If you’re a Gary Numan fan, this album’s been a while in the making. After a few stuttered efforts at full LPs in the last decade in the form of ‘Jagged’, ‘Hybrid’’s remixes and ‘Pure’, which simply tried too hard, the anticipation towards ‘Dead Son Rising’ wasn’t exactly one of baited breath. That was until The Fall’s video landed in August. Its bombacity certainly proved that Numan still has something under his belt, and so came Dead Son Rising.
The Fall starts the second half of this record with such power that you’d be forgiven for thinking you’d changed record. After Not the Love… it’s just the energy boost you needed. Both halves of this record have a few things in common though. Firstly, they’ve got a distinctly electronic side of Nine Inch Nails about them. It’s a kind of industrial sound that Trent Reznor and co took from Numan as their own trademark and after playing together two years ago, and splitting up, Gary’s taking that title back. Album opener Resurrection could be something at the beginning of Transformers, and Big Noise Transmission may as well be the title of one. Listening to ‘Dead Son Rising’ is something different in this respect. In the last few years, Gary Numan’s become relevant again.

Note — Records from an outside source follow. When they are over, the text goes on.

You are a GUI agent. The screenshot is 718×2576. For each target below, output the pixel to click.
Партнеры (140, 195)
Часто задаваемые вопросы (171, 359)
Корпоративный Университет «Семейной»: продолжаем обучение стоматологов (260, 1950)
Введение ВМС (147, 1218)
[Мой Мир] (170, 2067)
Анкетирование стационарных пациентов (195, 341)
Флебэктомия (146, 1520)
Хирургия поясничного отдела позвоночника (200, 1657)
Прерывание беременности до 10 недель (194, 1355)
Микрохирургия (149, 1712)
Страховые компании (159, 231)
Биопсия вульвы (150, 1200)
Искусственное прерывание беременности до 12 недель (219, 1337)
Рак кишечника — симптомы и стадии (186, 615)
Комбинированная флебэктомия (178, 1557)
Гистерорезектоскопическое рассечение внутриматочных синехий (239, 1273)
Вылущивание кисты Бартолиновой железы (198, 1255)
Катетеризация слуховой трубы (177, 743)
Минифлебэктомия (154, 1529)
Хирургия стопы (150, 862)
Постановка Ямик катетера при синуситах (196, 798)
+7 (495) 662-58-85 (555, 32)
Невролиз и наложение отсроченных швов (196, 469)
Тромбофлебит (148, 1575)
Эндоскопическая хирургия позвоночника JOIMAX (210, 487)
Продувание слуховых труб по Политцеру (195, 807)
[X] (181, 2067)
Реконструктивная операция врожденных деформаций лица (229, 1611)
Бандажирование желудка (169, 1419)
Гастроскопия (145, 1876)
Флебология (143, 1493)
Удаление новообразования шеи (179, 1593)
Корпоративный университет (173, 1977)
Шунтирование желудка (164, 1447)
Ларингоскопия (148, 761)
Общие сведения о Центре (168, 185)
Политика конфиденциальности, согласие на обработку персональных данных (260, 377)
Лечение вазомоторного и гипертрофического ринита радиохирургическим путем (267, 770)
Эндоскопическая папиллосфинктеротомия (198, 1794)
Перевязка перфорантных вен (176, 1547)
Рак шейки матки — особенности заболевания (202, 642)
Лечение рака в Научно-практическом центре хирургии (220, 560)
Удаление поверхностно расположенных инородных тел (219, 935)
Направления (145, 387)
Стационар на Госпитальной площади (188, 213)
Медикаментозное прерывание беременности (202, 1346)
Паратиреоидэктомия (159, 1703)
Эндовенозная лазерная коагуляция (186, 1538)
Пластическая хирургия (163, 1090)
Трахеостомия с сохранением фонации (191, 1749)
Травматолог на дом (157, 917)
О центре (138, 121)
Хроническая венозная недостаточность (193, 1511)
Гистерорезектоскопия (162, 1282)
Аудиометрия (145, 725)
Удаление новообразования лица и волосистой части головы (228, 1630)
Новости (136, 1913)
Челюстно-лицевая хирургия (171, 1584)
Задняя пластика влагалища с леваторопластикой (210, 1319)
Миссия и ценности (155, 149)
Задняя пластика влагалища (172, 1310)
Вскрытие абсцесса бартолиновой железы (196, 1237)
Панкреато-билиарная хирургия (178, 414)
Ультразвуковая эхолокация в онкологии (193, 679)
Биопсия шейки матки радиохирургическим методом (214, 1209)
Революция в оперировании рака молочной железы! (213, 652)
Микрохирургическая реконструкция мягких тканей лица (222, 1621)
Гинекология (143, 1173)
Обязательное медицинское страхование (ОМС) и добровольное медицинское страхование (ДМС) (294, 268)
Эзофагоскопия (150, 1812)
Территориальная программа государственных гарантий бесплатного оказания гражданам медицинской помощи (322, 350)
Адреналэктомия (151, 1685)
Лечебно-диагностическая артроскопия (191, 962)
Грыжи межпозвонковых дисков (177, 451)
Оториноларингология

Having collaborated with everyone from Little Boots to Battles and even appearing on The Mighty Boosh, he’s now managed to put together an album of comprehensive proof that he’s more than Are Friends Electric and Cars.
There’s nothing of the calibre of those two legendary tracks, but the godfather of electronic music definitely has good cause to go out and prove to doubters that Dead Son Rising is worthy of their time.